### Study material
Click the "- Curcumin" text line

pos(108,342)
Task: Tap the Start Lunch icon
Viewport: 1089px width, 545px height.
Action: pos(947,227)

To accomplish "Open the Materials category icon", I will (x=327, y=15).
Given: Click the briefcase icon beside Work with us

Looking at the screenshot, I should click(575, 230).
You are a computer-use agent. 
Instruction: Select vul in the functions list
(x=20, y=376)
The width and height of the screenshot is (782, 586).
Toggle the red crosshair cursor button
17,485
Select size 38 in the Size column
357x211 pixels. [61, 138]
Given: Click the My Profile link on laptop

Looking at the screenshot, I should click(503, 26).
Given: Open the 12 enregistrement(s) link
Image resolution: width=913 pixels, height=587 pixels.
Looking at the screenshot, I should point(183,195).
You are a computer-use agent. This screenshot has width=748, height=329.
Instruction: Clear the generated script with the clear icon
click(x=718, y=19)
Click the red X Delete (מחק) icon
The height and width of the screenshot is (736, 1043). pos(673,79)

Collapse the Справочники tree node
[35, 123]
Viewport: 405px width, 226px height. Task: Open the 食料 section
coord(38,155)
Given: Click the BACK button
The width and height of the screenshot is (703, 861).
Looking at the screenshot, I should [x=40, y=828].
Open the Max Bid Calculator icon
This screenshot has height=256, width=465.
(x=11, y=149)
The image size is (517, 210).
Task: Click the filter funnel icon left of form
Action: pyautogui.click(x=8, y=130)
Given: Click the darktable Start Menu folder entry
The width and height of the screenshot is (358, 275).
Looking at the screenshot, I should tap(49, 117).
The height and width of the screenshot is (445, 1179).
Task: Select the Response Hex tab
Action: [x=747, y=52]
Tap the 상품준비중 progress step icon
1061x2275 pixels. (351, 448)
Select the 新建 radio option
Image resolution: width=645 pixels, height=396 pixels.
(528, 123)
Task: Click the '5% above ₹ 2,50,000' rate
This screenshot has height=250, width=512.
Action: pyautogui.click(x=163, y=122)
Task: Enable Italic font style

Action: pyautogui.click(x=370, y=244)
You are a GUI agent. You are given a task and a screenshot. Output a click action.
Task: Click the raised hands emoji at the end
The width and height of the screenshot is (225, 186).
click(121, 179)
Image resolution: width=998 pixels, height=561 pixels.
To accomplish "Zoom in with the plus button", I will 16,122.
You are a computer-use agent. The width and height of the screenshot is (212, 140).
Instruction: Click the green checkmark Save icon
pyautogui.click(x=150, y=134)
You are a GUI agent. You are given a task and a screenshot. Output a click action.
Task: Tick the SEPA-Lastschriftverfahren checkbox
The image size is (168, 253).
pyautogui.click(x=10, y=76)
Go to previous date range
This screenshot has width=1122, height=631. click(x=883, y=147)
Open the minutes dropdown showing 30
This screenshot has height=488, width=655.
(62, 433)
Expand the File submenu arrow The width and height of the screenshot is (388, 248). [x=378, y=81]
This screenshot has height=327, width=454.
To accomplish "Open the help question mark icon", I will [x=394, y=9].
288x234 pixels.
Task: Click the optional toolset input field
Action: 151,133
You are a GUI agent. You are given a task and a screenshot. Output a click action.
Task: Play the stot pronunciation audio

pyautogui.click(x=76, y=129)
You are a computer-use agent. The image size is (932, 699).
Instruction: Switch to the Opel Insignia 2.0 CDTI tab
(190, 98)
######
### Task to carry out
Extract all lines from the material above that include the word "agent".

### Final answer
You are a computer-use agent. 
You are a computer-use agent. This screenshot has width=748, height=329.
You are a GUI agent. You are given a task and a screenshot. Output a click action.
You are a computer-use agent. The width and height of the screenshot is (212, 140).
You are a GUI agent. You are given a task and a screenshot. Output a click action.
You are a GUI agent. You are given a task and a screenshot. Output a click action.
You are a computer-use agent. The image size is (932, 699).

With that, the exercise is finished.